Она колебалась. Ей не хотелось сейчас говорить об этом. Черри даже не знала, с чего начать.
– Джон, я не уверена, что это убийца. Ты же знаешь, как у меня бывает. Вижу одно, а на деле происходит совсем другое.
– Скажи, если вспомнишь что-нибудь еще. Любая мелочь имеет значение.
– Помню лишь женщину и ее лицо, ударившееся о ветровое стекло.
– Это была Сьюзен?
– Нет, не Сьюзен. Незнакомая женщина.
– Хорошо. А где это происходило?
– Не помню… Сьюзен смотрела из бокового окна на переднем сиденье, а женское лицо снаружи ударилось о ветровик. Вот все, что я увидела, Джон!
– Ладно, вернемся к тому молодому человеку. Он появился примерно тогда, когда ты увидела пистолет?
– Да, я увидела его лицо, а вскоре вспышку из дула. Да, похоже, у меня все-таки грипп. Но я быстро поправлюсь, обещаю.
– Тебе принести еще чаю?
– Нет, спасибо. Иди домой, тебя ждут. Энга, наверное, с ума сходит.
Черри произнесла это таким тоном, какого Джон ни разу не слышал.
Она права. У него жена и дом. Ему действительно пора идти.
– Побеседуем завтра, хорошо? – Черри отвернулась.
– Спокойной ночи. Постарайся уснуть покрепче.
– Я постараюсь, Джон.
Черри слышала, как завелся мотор в автомобиле Джона, и побежала в ванную комнату. Открыла шкафчик, где держала лекарства, лосьоны, шампуни, отворачивала один за другим колпачки с тюбиков и нюхала, пока не нашла то, что искала. Она вернулась в комнату, села на диван, стала мазать щеки и подбородок земляничным бальзамом. По ее лицу текли слезы.
Глассборо, штат Нью-Джерси
Воскресенье, 15 мая
Марша сплюнула в потрескавшуюся раковину и смыла кровь. Языком поправила шатающийся зуб. Потрогала опухоль над грудью. Ей было больно.
Так продолжалось каждый день с тех пор, как Ники взял недельный отпуск, и закончилось вчерашним мордобитием, которое, судя по всему, удовлетворило вечно недовольного мужа. Он даже не полез на Маршу, когда она потеряла сознание.
Сегодня будет лучше. Воскресенья – спокойные дни. Шмидты не трогали своих женщин, потому что смотрели автогонки на допотопном широкоэкранном ящике.
Марша не знала, что она ненавидит больше – будничные мужнины драки или то, как его сестра лезет на стену, когда у нее нет ни щепотки дешевого кокаина.
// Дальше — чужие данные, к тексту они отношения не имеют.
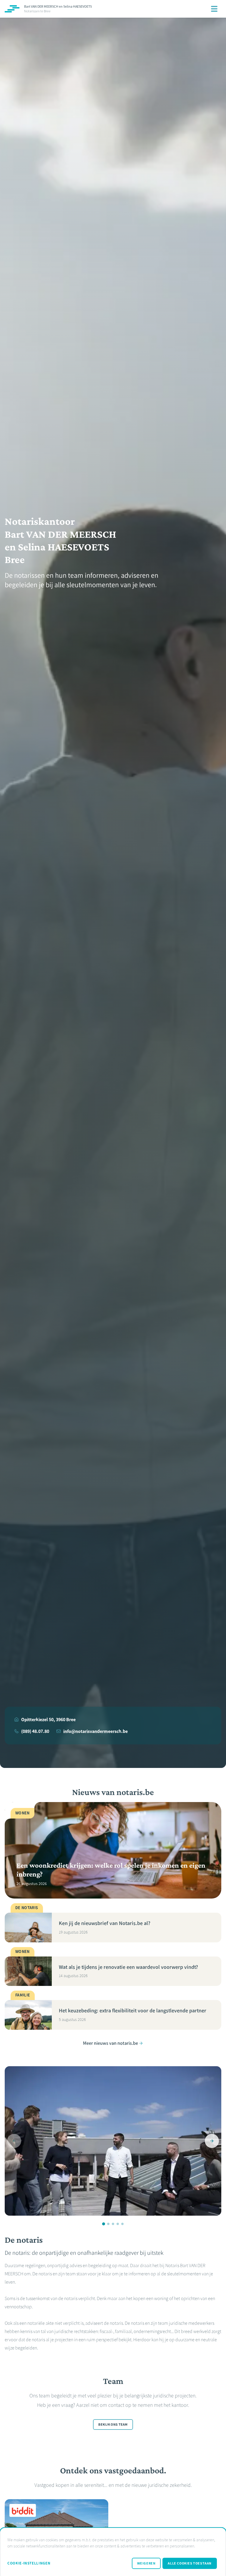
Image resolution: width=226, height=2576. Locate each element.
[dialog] (113, 2552)
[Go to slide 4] (118, 2224)
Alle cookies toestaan (190, 2563)
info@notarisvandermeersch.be (95, 1731)
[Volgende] (212, 2141)
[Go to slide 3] (113, 2224)
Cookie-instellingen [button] (28, 2563)
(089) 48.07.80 (35, 1731)
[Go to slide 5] (122, 2224)
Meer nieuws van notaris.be (110, 2043)
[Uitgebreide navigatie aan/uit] (214, 9)
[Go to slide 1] (103, 2223)
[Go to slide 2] (108, 2224)
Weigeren (146, 2563)
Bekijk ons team (113, 2424)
Его мать, скрывающая следы побоев под густым слоем краски и пудры, делает сыновьям бутерброды и разносит по комнатам пиво.
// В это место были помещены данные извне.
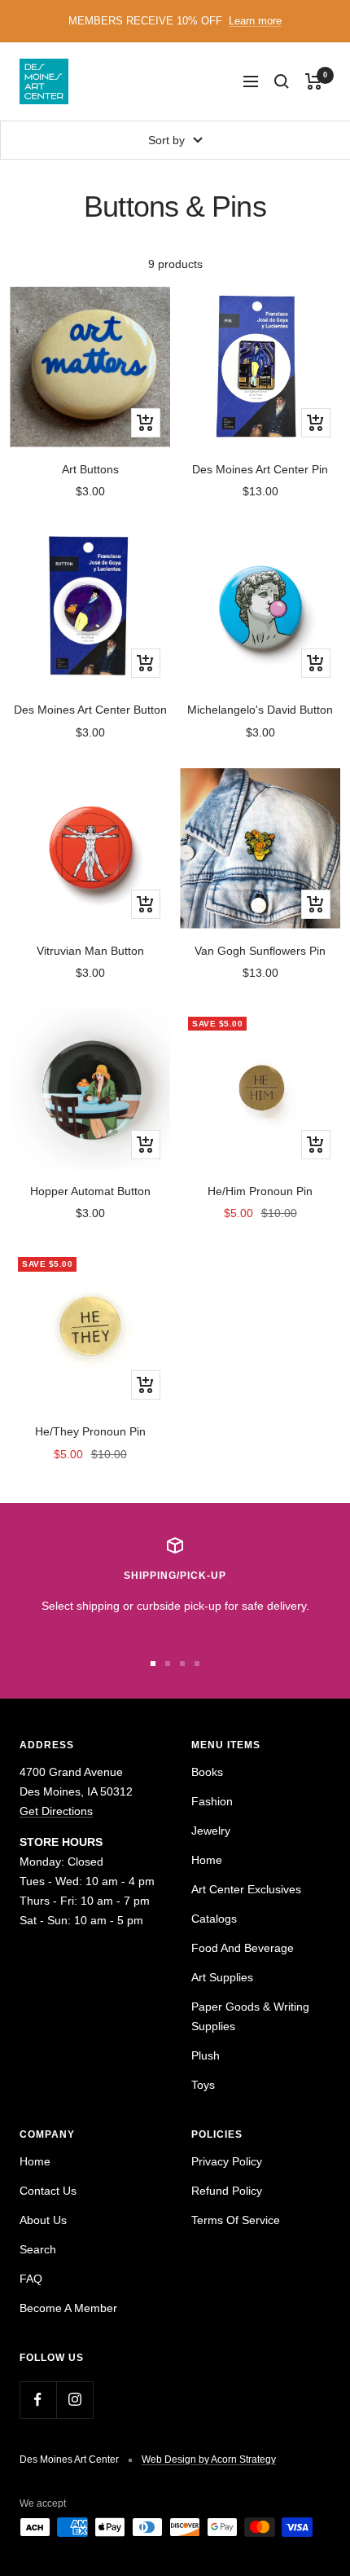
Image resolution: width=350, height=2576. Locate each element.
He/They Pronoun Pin (90, 1431)
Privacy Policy (226, 2161)
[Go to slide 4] (197, 1663)
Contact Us (48, 2190)
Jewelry (210, 1830)
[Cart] (313, 81)
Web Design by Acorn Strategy (209, 2459)
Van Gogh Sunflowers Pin (260, 950)
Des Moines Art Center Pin (260, 469)
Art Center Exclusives (246, 1889)
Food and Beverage (242, 1947)
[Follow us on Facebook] (38, 2399)
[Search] (281, 81)
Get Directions (56, 1811)
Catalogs (214, 1918)
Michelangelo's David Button (260, 709)
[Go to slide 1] (153, 1663)
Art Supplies (222, 1977)
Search (38, 2249)
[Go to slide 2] (167, 1663)
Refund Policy (226, 2190)
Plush (205, 2055)
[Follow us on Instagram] (74, 2399)
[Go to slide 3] (182, 1663)
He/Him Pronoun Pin (260, 1191)
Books (207, 1771)
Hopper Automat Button (90, 1191)
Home (206, 1859)
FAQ (31, 2278)
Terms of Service (235, 2220)
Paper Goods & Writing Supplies (250, 2016)
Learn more (255, 21)
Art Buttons (90, 469)
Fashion (212, 1801)
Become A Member (68, 2307)
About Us (43, 2220)
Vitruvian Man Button (90, 950)
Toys (203, 2084)
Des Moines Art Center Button (90, 709)
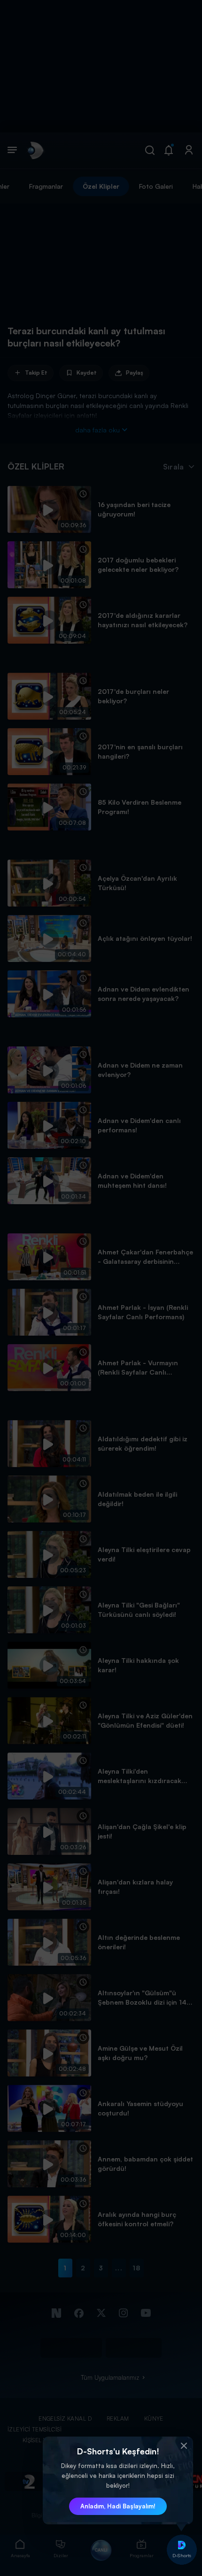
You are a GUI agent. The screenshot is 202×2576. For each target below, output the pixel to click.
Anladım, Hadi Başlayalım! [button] (117, 2506)
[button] (183, 2446)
По вечерам в воскресенье Марша обычно возвращалась домой одна, думая о том, как выспится. Ники с братьями к тому времени уже храпели на родительском диване.
Прошлые понедельник и вторник он приходил таким усталым, что у него не хватало сил издеваться над ней. Марша всегда удивлялась, откуда у Ники на одежде и сапогах столько грязи. Он не почистился бы даже в том случае, если бы его жизнь висела на волоске. Он вообще ничего не делал, если это не приносило ему прямой выгоды.